Note: The Maximum Pool Size property on the Advanced tab defines the maximum number of connections the origin can make to the database. It must be equal to or greater than the value defined for the Number of Threads property.

As the pipeline runs, each thread connects to the origin system, creates a batch of data, and passes the batch to an available pipeline runner. A pipeline runner is a sourceless pipeline instance - an instance of the pipeline that includes all of the processors, executors, and destinations in the pipeline and handles all pipeline processing after the origin.

Each pipeline runner processes one batch at a time, just like a pipeline that runs on a single thread. When the flow of data slows, the pipeline runners wait idly until they are needed, generating an empty batch at regular intervals. You can configure the Runner Idle Time pipeline property to specify the interval or to opt out of empty batch generation.

Multithreaded pipelines preserve the order of records within each batch, just like a single-threaded pipeline. But since batches are processed by different pipeline runners, the order that batches are written to destinations is not ensured.

The order of batch processing depends on many factors. For more information, see Processing Queue.

For more information about multithreaded pipelines, see Multithreaded Pipeline Overview.

Example

Say you are reading from ten tables.
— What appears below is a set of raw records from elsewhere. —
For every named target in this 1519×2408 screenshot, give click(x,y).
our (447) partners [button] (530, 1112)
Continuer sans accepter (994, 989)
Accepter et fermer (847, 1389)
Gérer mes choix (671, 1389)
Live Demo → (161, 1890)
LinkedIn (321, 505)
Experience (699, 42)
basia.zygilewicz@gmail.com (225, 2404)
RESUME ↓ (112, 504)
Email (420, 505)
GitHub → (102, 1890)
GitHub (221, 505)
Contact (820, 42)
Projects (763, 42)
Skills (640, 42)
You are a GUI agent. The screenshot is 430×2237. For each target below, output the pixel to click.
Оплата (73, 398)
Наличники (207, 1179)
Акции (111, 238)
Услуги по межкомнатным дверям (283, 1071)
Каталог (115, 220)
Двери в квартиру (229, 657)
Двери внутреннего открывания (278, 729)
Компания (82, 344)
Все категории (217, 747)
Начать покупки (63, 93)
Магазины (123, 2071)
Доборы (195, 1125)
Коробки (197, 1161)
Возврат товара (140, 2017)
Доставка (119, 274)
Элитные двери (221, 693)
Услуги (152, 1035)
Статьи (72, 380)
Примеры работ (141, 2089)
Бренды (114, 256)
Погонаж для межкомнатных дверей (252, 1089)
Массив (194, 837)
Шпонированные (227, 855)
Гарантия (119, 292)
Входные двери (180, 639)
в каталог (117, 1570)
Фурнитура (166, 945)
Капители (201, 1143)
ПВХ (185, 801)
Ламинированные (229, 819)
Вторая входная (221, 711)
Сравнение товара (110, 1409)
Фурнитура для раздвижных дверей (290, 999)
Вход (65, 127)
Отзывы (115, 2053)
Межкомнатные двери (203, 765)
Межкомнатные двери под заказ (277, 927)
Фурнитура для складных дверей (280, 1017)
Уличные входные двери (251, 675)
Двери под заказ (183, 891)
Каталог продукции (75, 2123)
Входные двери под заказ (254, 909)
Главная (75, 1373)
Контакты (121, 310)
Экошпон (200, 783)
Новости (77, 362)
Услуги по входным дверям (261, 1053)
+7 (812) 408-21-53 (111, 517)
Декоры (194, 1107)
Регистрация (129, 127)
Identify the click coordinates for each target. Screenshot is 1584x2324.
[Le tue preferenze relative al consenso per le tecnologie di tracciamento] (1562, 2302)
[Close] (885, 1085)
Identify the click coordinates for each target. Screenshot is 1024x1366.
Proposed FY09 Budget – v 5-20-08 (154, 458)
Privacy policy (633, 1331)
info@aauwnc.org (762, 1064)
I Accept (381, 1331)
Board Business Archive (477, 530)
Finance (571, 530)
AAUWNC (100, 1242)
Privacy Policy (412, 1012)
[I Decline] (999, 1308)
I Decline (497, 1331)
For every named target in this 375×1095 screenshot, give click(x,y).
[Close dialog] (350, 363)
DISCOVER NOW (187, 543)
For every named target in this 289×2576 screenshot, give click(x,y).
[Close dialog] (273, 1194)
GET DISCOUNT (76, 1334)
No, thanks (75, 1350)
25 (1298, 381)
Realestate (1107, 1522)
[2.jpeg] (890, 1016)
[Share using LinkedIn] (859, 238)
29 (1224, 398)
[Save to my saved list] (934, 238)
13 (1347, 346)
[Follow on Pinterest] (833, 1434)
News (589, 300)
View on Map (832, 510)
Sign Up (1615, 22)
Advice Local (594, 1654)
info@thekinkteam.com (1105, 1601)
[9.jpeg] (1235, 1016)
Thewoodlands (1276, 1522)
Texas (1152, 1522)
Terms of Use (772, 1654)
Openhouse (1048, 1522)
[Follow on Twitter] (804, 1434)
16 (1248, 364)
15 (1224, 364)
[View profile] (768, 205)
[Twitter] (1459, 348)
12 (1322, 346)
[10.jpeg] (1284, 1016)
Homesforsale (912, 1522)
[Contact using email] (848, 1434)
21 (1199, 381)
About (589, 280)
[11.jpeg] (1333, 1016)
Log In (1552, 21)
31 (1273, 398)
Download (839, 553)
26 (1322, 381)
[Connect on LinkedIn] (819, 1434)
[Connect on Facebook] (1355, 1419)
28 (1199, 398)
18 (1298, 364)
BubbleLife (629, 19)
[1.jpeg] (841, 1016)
You set the Number of Threads property to 5 and the Maximum Pool Size property to 6. When you start the pipeline, the origin retrieves the list of tables. The origin then creates five threads to read from the first five tables, and by default Data Collector creates a matching number of pipeline runners. Upon receiving data, a thread passes a batch to each of the pipeline runners for processing.

At any given moment, the five pipeline runners can each process a batch, so this multithreaded pipeline processes up to five batches at a time. When incoming data slows, the pipeline runners sit idle, available for use as soon as the data flow increases.